What's so hard to understand about the fact that every person in prison is one of us. At different times and under different circumstances, don't be so cocky to believe that that couldn't very easily be you. Nobody starts out saying I want to be a mentally ill/ drugdealer/thief/ crackhead/white collar fraud guy when I grow up. But still it happens.

I see an ADA every Sunday in church. I don't know why he even bothers. Perhaps he's trying to save his own soul and repair some of the damage he has caused to countless families by seeking maximum charges and maximum sentences, by being a part of the problem and only doing what he is told by the DOJ instead of doing what is right. But you'd never know it when Monday morning rolls around. Compassion? Redemption? Those words are lost on those who are part of the problem.

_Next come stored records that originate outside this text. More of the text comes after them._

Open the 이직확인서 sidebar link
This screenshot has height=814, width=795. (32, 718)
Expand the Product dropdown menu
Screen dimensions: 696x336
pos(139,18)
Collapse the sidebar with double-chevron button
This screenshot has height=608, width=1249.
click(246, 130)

...There but for the grace of God go I.

Posted by: babalu | Sep 8, 2008 11:49:46 AM

We are not a "Christian nation." We ae a nation of hypocrites; we are a "brood if vipers " I recall a poem by Steven Vincent Benet: If Jesus came back today we would crucify him again. We have no mercy, no compassion.

Posted by: Michael R. Levine | Sep 8, 2008 12:03:01 PM

Babalu, You raise some interesting arguments, but some of your inferences might be problematic.

The ADA probably does not work for the DOJ. Instead, he is likely a state prosecutor, and therefore does not take orders from the DOJ.

As a practical matter no prosecutor can always seek the maximum sentence for all crimes. This simply would not lend itself to plea agreements, which, apart from dismissals, are how most cases are resolved. You would have to show some evidence that a given prosecutor always seeks the maximum sentence for all crimes regardless of the facts. You did not.

Not all prosecutors live to put everyone in jail. Sure, some do. But, I think that only 1/3 of them are in love with the smell of handcuffs. Another third believe that they have a vision of justice that attempts to genuinely make society better, depending on their maturity their vision is more or less nuance, and usually involves some degree of rehabilitation. The final third see it all as a game, which, by coincidence is the mindset of many public defenders.(And a healthy one, too, I might add.)

Finally, it is a bit of a stretch to say that people in jail are “one of us.” Most of them quit school. They did not bother to go to graduate school. They are very, very different than us.

Posted by: S.cotus | Sep 8, 2008 12:14:58 PM

Indeed, the Bible speaks much about mercy and forgiveness for those who repent. But, with the recidivism rates so high, one wonders where's the repentance? It's a sword that cuts both ways.

Posted by: | Sep 8, 2008 1:19:15 PM

I used ADA as a catch-all. He is, in fact a prosecutor in federal court.

As a practical matter no prosecutor can always seek the maximum sentence for all crimes. This simply would not lend itself to plea agreements, which, apart from dismissals, are how most cases are resolved. You would have to show some evidence that a given prosecutor always seeks the maximum sentence for all crimes regardless of the facts. You did not.

I wasn't aware that Ashcroft's September 2003 Memo to all federal prosecutors restricting their discretion to enter into plea agreements with white-collar criminals had been withdrawn and rescinded in its entirety. In an effort to make the prosecution and punishment of federal crimes more uniform, the Ashcroft memorandum instructs prosecutors to prosecute all viable actions, seek the maximum sentences allowed, and enter into plea bargains only in certain limited circumstances. There's your facts. This administration's reprehensible history is full of such facts.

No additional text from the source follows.